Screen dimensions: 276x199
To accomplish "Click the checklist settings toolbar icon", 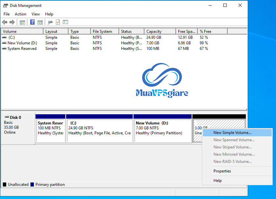I will (65, 22).
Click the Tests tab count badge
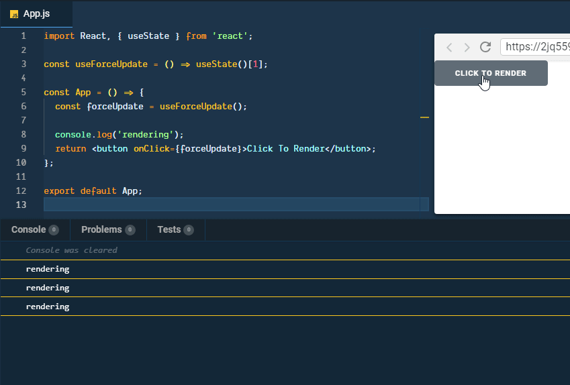570x385 pixels. [189, 230]
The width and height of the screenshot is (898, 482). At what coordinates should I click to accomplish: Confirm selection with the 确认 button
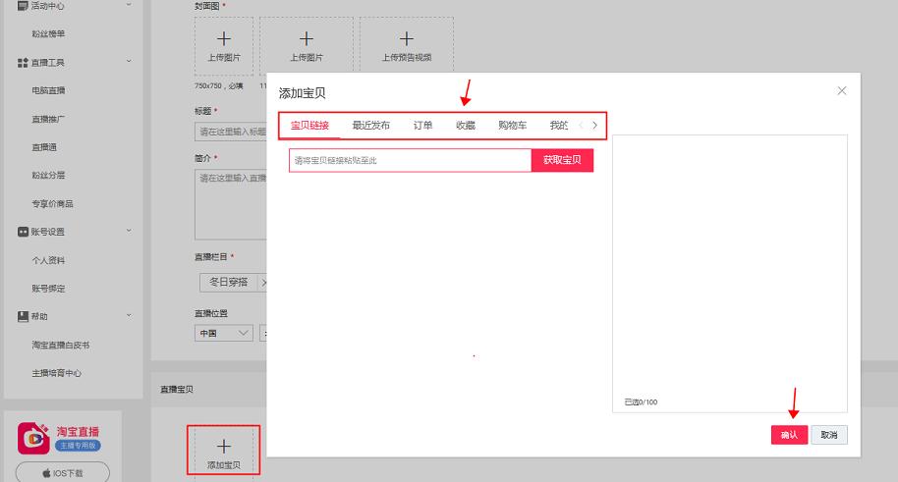point(788,435)
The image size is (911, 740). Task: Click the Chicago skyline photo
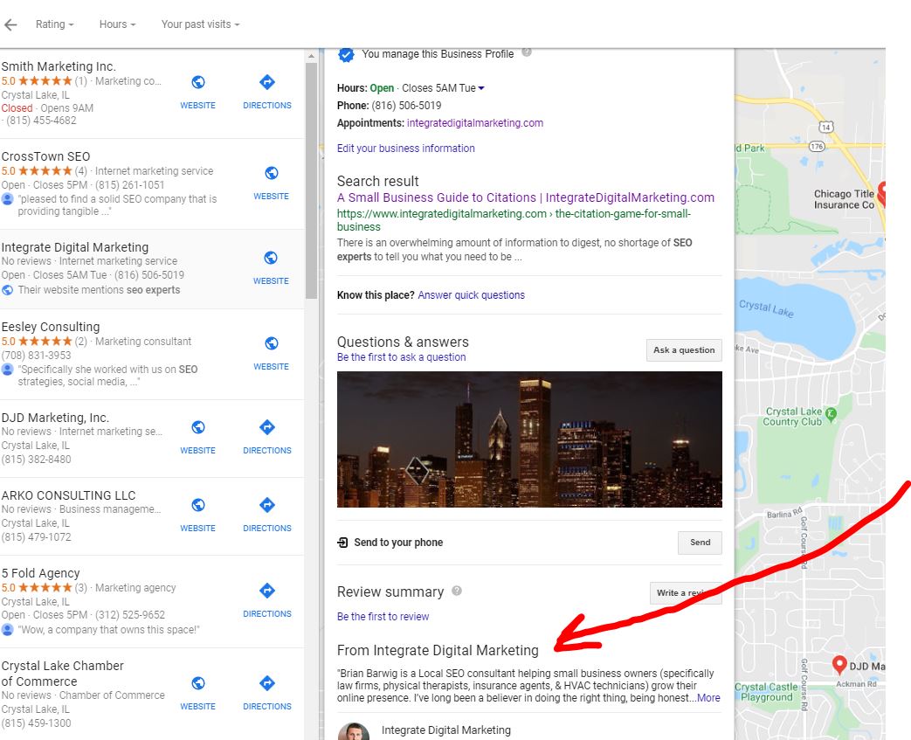pyautogui.click(x=529, y=439)
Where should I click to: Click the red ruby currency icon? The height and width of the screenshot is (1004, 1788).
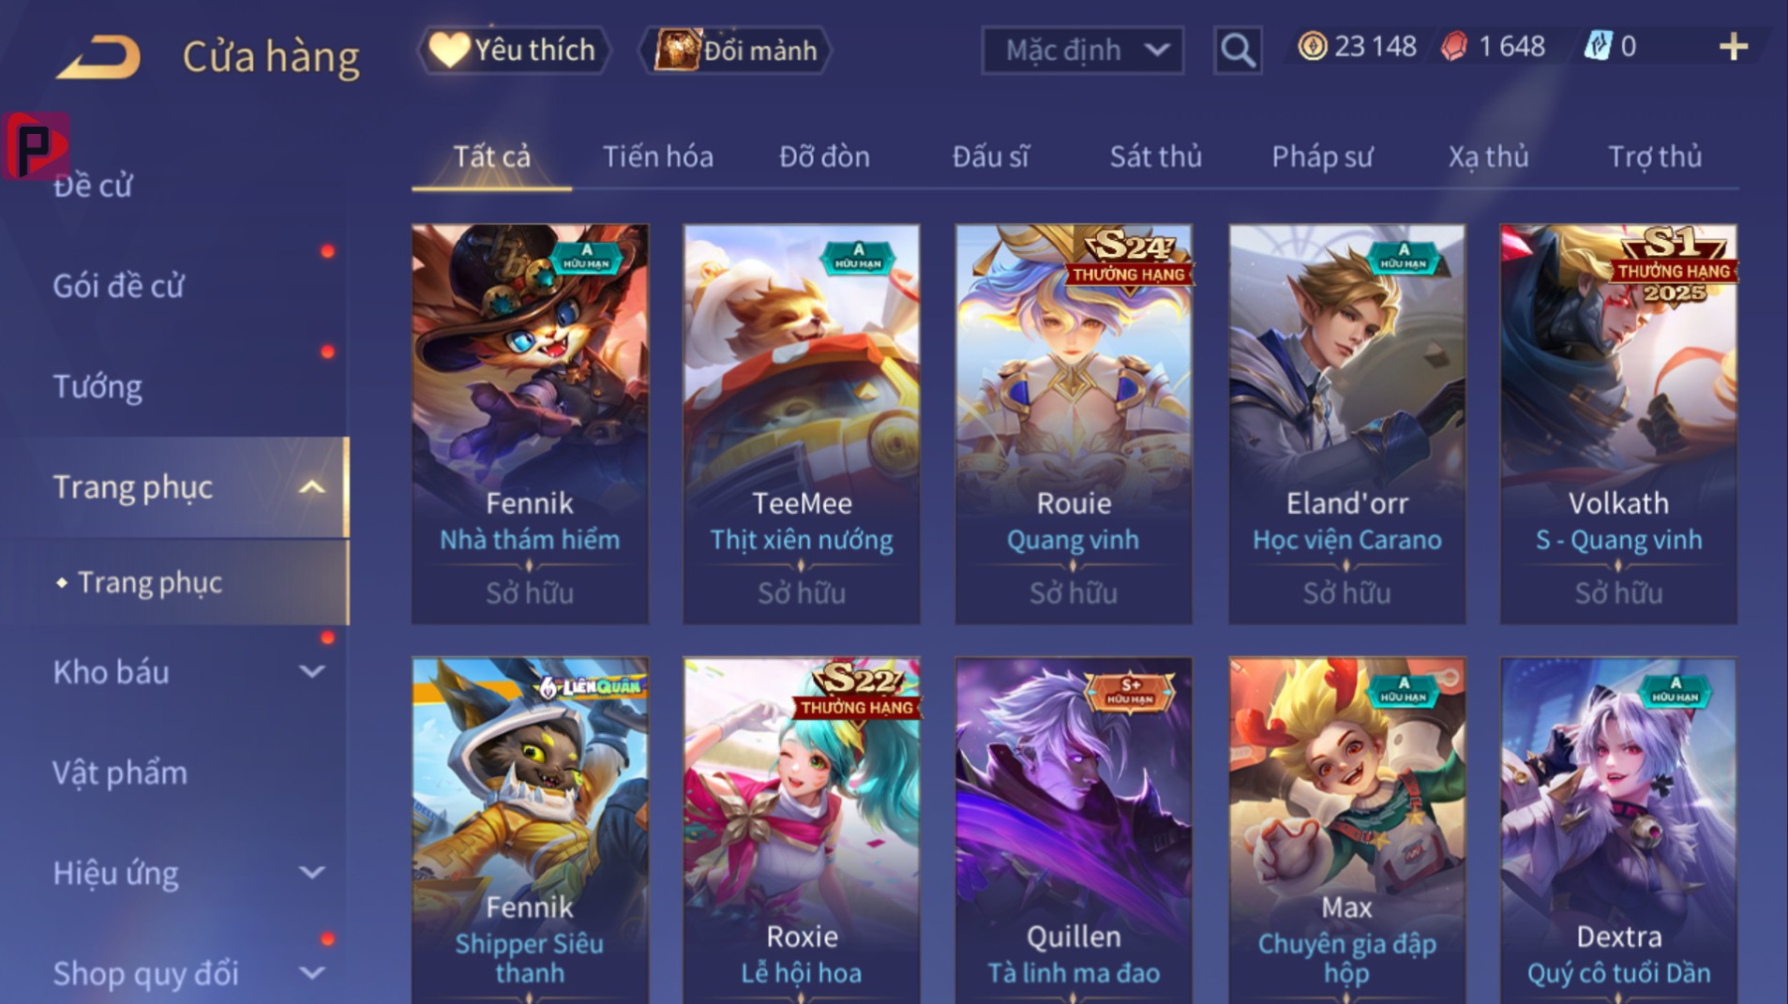click(x=1454, y=46)
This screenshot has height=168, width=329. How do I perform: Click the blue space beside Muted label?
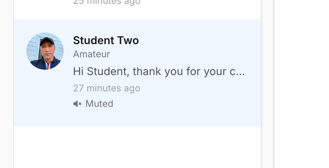tap(175, 104)
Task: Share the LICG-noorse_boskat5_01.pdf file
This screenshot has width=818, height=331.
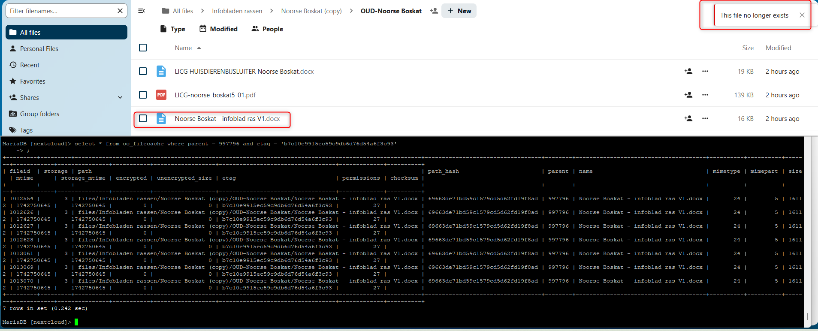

------------------------

Work required
Output verbatim the lines beginning at the line with "Task: Share the" and ending at the last line of the material above, inclusive. Do not carry over any pictures.

Worked solution
Task: Share the LICG-noorse_boskat5_01.pdf file
This screenshot has width=818, height=331.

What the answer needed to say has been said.